**Action item**
Begin with the line containing "Solo the first green audio track" and end with the last line of the data below; return those lines exactly, and only those.

**Provided data**
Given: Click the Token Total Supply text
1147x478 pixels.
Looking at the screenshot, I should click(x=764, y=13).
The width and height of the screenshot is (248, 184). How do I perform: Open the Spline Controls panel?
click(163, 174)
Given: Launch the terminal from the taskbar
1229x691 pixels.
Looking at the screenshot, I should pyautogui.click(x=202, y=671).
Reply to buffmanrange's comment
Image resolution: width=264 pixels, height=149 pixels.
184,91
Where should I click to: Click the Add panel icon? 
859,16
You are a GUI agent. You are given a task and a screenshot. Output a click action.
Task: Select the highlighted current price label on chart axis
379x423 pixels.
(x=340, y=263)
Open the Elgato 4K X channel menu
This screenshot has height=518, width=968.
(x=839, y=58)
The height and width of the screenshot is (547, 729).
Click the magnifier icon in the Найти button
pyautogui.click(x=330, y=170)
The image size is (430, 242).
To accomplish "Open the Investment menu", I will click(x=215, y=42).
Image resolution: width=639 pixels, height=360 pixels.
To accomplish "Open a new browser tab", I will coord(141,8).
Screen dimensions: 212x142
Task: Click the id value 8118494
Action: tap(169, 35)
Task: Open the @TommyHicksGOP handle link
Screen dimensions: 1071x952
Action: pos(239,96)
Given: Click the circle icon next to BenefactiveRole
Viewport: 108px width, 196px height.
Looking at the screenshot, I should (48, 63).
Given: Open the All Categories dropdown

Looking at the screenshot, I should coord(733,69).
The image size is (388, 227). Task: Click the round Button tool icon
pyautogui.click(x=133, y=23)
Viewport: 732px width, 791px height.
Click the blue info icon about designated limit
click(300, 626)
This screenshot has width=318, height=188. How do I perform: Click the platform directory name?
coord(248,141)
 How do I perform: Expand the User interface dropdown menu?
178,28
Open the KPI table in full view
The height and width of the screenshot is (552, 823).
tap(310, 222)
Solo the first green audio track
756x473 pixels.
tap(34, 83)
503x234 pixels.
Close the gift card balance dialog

**Finished exercise**
Solo the first green audio track
756x473 pixels.
tap(34, 83)
503x234 pixels.
Close the gift card balance dialog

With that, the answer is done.